Stored data entries:
════════════════
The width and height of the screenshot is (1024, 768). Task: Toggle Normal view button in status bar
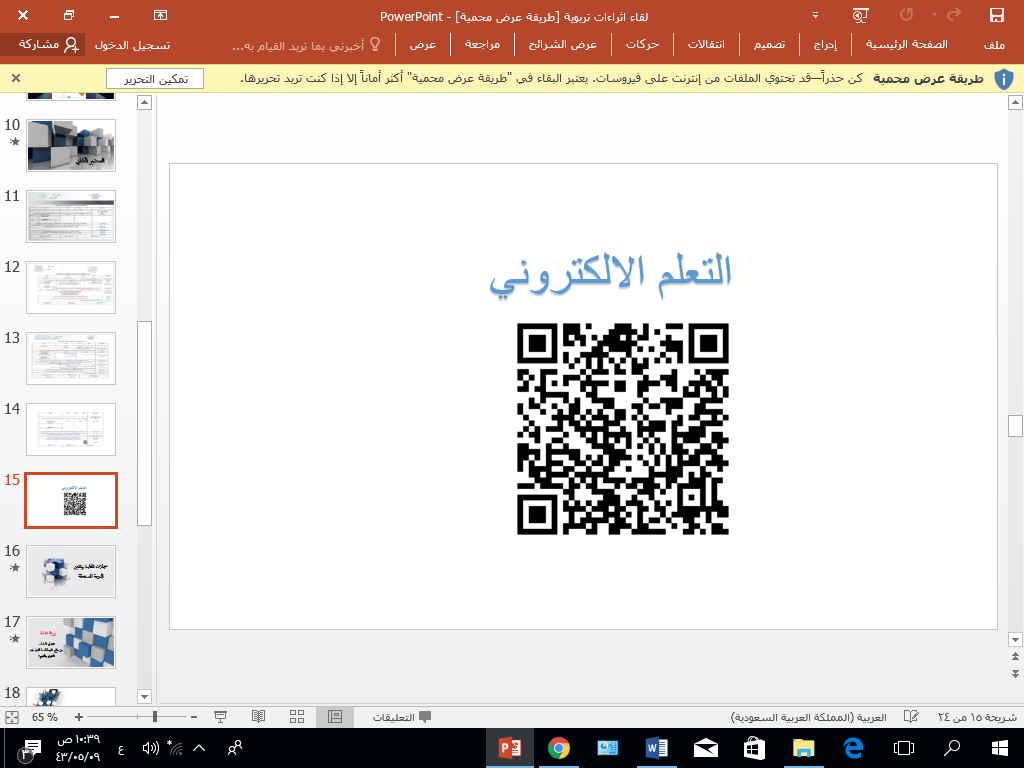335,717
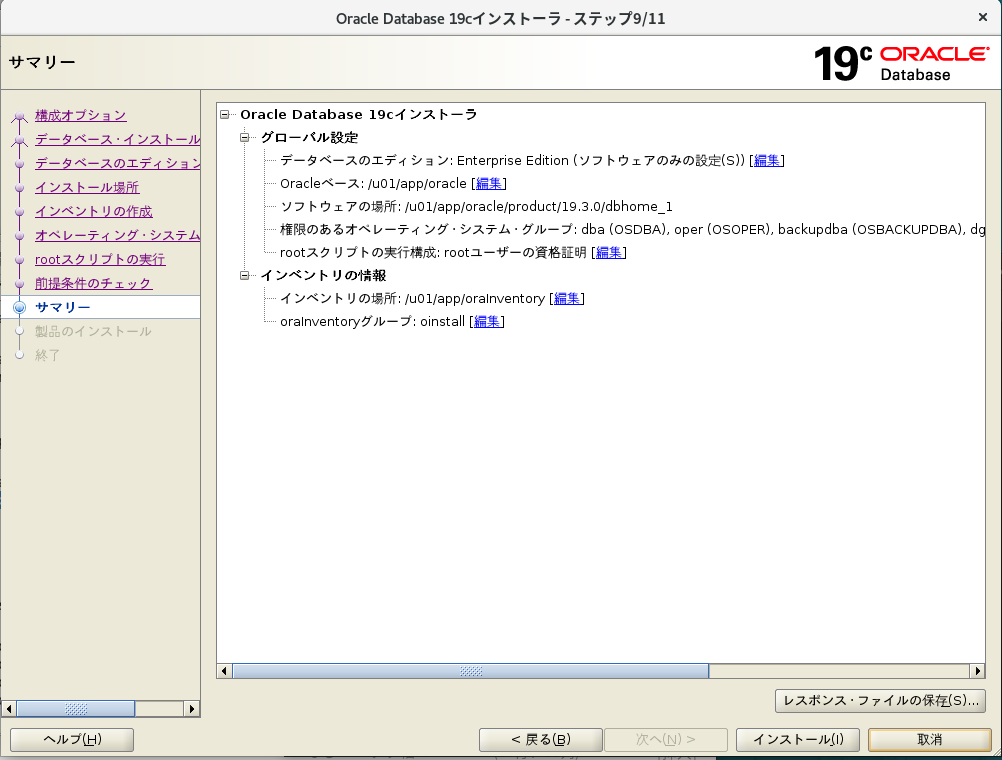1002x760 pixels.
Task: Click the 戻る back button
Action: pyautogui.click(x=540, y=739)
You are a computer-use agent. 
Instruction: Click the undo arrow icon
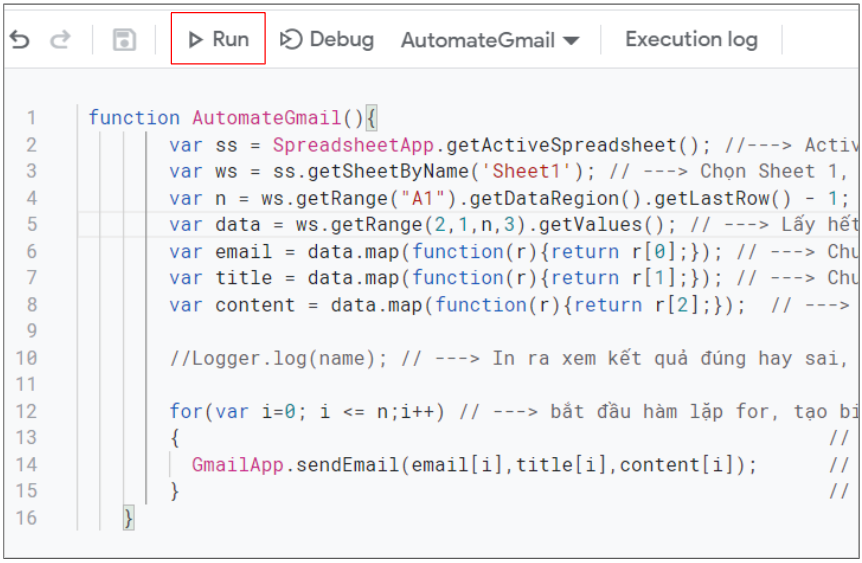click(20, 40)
════════════════
Above are records to transcribe exactly; leave their pictures out.

The width and height of the screenshot is (1024, 768). Task: Toggle Normal view button in status bar
335,717
1002x760 pixels.
Task: Click the 戻る back button
Action: pyautogui.click(x=540, y=739)
You are a computer-use agent. 
Instruction: Click the undo arrow icon
click(20, 40)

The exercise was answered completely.